▶ **WHAT TO PRODUCE**:
Exactly how many lines below mention "page"? Answer with that number alone.

--- THE INPUT Enclosed Below ---

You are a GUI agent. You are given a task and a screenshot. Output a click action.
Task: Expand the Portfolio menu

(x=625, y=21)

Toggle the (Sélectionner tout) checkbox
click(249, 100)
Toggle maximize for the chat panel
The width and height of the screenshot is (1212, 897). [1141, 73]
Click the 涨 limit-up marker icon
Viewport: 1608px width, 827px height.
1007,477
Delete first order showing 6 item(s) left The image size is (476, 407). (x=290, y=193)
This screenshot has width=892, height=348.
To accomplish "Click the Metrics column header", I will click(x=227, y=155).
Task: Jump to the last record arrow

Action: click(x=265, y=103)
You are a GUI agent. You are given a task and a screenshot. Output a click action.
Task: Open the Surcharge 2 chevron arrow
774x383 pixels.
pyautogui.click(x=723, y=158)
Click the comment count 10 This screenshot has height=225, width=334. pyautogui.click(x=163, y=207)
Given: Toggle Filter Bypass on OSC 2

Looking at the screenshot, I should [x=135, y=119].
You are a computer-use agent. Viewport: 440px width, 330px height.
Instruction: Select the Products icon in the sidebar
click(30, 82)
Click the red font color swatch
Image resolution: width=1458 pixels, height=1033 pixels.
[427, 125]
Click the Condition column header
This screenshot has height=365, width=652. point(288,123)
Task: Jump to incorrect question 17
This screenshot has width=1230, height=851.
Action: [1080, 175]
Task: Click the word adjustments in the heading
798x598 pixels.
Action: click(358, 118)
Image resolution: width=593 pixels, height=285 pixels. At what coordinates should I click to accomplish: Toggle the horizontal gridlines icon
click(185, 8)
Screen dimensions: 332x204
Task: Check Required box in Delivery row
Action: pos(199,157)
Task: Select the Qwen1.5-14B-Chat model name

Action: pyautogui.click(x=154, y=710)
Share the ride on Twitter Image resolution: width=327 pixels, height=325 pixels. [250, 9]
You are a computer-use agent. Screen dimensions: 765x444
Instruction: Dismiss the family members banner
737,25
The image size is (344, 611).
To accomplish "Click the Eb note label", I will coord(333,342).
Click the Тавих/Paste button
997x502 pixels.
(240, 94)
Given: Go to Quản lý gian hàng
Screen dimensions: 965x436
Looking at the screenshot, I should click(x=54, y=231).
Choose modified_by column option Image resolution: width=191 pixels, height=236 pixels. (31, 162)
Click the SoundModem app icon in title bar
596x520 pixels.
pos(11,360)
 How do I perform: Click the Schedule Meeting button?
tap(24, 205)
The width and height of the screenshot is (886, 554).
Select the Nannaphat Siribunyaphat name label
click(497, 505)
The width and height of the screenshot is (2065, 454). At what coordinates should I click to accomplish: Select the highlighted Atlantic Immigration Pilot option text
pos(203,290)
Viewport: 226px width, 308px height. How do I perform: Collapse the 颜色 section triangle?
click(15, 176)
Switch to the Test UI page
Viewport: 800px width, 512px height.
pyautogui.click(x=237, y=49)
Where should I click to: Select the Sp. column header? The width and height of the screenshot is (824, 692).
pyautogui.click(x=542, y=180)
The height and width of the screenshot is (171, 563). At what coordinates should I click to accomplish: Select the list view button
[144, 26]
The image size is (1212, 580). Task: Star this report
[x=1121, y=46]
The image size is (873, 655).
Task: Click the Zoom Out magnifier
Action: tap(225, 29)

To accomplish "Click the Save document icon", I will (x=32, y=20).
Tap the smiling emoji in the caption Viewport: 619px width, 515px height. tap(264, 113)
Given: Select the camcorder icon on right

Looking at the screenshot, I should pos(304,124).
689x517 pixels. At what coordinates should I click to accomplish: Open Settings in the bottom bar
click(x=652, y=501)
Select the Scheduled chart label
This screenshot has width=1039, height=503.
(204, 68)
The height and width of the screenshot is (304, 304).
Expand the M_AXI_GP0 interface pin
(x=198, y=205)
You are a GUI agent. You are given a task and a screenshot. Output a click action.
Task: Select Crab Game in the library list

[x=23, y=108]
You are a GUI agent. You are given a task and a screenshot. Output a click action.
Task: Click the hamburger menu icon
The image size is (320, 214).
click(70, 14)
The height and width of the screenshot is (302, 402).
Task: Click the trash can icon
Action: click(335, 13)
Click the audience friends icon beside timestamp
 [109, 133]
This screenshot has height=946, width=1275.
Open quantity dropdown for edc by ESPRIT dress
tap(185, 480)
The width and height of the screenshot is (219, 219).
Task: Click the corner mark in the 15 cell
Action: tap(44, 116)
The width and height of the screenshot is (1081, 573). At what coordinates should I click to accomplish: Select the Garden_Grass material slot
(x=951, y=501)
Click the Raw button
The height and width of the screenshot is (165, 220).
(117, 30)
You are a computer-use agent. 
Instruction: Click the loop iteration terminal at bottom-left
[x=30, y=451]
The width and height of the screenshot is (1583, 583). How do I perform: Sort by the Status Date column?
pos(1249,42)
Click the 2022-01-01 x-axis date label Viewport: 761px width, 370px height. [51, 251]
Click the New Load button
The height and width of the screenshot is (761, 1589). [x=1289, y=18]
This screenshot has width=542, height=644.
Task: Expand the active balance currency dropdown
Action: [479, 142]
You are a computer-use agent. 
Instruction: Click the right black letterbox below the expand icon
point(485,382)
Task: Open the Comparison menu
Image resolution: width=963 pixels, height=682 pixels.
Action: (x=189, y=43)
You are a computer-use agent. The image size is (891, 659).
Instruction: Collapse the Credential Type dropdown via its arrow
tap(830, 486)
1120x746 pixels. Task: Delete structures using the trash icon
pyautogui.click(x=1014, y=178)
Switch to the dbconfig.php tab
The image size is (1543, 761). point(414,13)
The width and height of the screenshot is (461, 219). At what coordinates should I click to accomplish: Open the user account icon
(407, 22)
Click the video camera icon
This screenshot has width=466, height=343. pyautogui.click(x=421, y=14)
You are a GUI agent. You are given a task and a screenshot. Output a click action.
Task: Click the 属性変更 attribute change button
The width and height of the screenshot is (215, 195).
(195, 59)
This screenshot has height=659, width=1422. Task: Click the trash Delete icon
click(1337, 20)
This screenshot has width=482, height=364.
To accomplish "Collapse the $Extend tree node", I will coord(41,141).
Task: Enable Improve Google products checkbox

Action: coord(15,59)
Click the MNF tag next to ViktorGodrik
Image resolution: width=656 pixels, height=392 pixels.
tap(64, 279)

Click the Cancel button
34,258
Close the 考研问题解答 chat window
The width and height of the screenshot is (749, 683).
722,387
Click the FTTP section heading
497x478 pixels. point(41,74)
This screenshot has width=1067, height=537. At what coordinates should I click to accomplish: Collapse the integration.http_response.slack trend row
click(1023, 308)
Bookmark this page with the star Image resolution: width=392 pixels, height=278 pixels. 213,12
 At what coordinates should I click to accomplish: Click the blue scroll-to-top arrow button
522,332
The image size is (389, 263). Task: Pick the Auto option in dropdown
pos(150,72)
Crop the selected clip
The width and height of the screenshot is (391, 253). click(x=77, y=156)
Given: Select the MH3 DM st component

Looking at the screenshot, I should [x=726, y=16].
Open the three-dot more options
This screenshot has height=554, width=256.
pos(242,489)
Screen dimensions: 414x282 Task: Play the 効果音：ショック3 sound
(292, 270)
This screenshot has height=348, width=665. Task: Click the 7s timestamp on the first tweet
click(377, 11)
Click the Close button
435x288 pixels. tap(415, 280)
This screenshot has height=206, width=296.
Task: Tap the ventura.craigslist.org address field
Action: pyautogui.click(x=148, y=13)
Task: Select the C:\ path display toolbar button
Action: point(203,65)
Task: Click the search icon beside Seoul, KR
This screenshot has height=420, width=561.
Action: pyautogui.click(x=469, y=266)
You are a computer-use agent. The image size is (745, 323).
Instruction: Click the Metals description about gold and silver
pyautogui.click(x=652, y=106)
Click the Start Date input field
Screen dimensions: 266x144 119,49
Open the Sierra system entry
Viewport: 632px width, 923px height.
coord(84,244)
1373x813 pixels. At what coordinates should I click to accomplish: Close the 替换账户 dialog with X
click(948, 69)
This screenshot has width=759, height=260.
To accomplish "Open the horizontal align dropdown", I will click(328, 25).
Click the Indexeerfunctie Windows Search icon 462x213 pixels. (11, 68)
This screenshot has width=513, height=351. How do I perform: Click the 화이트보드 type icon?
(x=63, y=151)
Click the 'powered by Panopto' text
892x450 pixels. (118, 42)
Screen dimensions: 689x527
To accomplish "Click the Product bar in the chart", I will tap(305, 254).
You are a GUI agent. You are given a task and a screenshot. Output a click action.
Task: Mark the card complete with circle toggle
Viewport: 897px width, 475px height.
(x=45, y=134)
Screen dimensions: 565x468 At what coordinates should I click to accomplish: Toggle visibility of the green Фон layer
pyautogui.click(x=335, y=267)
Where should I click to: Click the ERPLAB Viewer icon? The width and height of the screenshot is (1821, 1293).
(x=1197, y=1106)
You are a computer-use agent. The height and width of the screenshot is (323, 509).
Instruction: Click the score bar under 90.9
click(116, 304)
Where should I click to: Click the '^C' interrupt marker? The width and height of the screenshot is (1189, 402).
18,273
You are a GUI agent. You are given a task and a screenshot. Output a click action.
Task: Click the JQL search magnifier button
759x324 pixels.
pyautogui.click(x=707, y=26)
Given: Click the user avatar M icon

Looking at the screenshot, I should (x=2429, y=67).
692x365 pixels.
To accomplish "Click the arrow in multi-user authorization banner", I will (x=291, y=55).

--- End of Enclosed THE INPUT ---

▶ **TASK RESULT**:
2